Better Products for People

Henry James
Future Product
Published in
2 min readJan 26, 2018
The world’s most affordable solar light for the 1.6bn without power. Designed by Future Product for Yingli-Namene & SolarAid. https://www.yinglinamene.com/en/solar-light-business

Designers create products to solve problems and fulfil needs. Honest plays to make life easier and richer for all of us. Yet, we live in a time of rapidly-advancing technologies, low-cost manufacturing and intelligent service models — powering a climate of on-demand personalisation. It means problems are difficult to characterise and needs are increasingly short-lived.

Products we no longer want or need fill our cities and our oceans. It is testament to the awkward relationship between innovation and waste that even our solar system is polluted with junk. The upshot is a global community of people, animals, habitats and biospheres — a mesh of complex interlocking systems and subsystems — under threat.

Designers, furnished with technology and backed by global commerce, have protected people (occasionally known as consumers) from the realities and responsibilities of our ‘take-make-waste’ world.

It follows that investing blind faith in new tech to mitigate this existential threat is dangerous, since the relentless march of technology in the form of products helped get us here. That notwithstanding, we firmly believe true innovation (technology formatted by design), will play a central role in helping us live well in the future we create.

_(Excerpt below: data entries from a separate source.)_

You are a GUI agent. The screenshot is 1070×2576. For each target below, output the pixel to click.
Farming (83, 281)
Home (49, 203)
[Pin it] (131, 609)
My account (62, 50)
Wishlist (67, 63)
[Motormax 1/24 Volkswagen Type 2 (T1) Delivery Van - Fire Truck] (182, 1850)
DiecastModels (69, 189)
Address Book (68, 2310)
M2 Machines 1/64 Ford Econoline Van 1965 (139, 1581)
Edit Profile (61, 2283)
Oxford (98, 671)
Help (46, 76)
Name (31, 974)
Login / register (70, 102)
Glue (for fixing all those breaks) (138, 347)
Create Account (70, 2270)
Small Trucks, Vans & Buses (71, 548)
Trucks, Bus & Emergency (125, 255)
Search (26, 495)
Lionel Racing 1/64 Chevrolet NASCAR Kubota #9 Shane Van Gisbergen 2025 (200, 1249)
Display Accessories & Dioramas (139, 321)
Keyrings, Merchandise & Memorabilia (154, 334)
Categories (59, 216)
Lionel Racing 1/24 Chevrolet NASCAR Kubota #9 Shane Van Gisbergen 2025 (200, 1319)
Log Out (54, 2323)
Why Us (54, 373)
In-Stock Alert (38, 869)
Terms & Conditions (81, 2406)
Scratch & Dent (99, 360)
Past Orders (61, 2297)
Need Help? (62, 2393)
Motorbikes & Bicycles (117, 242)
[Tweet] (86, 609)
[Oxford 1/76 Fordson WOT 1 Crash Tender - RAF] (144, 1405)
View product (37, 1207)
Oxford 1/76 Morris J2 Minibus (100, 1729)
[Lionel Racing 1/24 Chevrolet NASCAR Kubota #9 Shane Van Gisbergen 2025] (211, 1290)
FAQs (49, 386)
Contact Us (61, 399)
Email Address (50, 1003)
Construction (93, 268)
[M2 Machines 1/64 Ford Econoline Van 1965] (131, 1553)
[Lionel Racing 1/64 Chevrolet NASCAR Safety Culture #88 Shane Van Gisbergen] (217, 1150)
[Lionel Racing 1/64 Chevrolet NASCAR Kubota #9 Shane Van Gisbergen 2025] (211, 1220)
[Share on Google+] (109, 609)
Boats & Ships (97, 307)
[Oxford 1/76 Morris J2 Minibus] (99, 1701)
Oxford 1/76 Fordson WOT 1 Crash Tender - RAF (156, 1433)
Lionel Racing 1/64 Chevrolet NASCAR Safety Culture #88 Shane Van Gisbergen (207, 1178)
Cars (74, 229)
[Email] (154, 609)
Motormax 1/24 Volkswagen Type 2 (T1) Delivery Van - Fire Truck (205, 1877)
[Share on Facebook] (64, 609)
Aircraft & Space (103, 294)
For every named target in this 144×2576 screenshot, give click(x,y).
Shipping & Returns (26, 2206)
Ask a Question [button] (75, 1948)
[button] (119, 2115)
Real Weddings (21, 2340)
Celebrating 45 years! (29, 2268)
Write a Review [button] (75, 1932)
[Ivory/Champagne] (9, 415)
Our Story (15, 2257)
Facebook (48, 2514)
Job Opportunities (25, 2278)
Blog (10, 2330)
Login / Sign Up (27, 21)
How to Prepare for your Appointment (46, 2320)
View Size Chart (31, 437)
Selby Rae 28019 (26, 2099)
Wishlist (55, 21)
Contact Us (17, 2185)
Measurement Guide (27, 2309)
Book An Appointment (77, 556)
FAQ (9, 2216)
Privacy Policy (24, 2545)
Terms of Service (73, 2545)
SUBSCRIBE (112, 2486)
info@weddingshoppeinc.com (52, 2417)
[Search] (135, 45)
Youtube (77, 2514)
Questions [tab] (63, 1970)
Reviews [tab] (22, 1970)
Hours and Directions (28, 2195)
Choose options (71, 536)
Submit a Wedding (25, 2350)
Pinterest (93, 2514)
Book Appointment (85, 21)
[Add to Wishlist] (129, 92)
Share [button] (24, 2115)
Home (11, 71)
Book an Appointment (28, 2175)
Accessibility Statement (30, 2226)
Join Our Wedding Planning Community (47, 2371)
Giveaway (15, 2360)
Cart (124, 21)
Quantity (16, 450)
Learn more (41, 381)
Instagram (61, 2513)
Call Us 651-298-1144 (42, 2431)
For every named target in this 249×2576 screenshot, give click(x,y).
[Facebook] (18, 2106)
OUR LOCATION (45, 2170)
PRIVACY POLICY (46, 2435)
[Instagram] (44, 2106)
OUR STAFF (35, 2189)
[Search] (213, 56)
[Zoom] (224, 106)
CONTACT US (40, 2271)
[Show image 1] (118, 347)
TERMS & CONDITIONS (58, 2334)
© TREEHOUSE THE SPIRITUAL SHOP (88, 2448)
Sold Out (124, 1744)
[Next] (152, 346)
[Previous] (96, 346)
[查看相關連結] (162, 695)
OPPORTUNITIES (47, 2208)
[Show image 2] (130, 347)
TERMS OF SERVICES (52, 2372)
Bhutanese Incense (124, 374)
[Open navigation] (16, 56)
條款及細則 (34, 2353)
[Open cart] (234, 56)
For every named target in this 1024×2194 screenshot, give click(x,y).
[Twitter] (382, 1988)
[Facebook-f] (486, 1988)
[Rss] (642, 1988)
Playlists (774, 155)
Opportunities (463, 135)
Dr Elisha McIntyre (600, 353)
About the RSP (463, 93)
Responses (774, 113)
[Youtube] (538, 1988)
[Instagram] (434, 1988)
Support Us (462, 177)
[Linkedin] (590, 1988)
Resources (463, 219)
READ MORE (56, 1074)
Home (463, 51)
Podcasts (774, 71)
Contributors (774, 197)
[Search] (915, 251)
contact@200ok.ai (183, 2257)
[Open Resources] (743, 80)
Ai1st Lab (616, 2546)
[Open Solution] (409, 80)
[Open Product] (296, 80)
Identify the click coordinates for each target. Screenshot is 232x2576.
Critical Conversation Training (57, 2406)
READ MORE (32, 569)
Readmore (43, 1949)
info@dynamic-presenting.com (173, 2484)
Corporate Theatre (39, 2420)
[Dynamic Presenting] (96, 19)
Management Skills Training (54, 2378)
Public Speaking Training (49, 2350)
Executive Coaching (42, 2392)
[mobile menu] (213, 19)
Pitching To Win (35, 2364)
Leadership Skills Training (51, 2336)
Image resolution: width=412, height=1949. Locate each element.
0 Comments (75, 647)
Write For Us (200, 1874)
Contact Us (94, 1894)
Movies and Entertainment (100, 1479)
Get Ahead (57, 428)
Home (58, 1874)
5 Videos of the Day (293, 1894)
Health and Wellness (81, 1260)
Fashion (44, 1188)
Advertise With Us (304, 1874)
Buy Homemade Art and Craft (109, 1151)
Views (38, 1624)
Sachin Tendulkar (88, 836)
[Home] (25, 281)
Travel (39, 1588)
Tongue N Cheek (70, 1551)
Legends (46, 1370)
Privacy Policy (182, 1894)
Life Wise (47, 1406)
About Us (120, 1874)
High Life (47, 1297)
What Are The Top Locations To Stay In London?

We reframe the designer’s role as one of steward, tasked with using technology to redistribute our finite resources in a more sensible and equitable way. One which helps the most people for the longest period with the smallest ecological costs.

Economic value is a uniquely-human quantification of success. It is reasonable to presume this will never change, but it is important we start to qualify the long-term social and environmental value of the products and services we create too. This precludes the design of more purposeful products that offer up better consideration for the fast-paced technology landscape into which they will be released.

Contextually-relevant products of this nature — better products for people — will help emerging technologies make sense for the world we envisage, which won’t be characterised by the same resource shortages and disparity ours is today.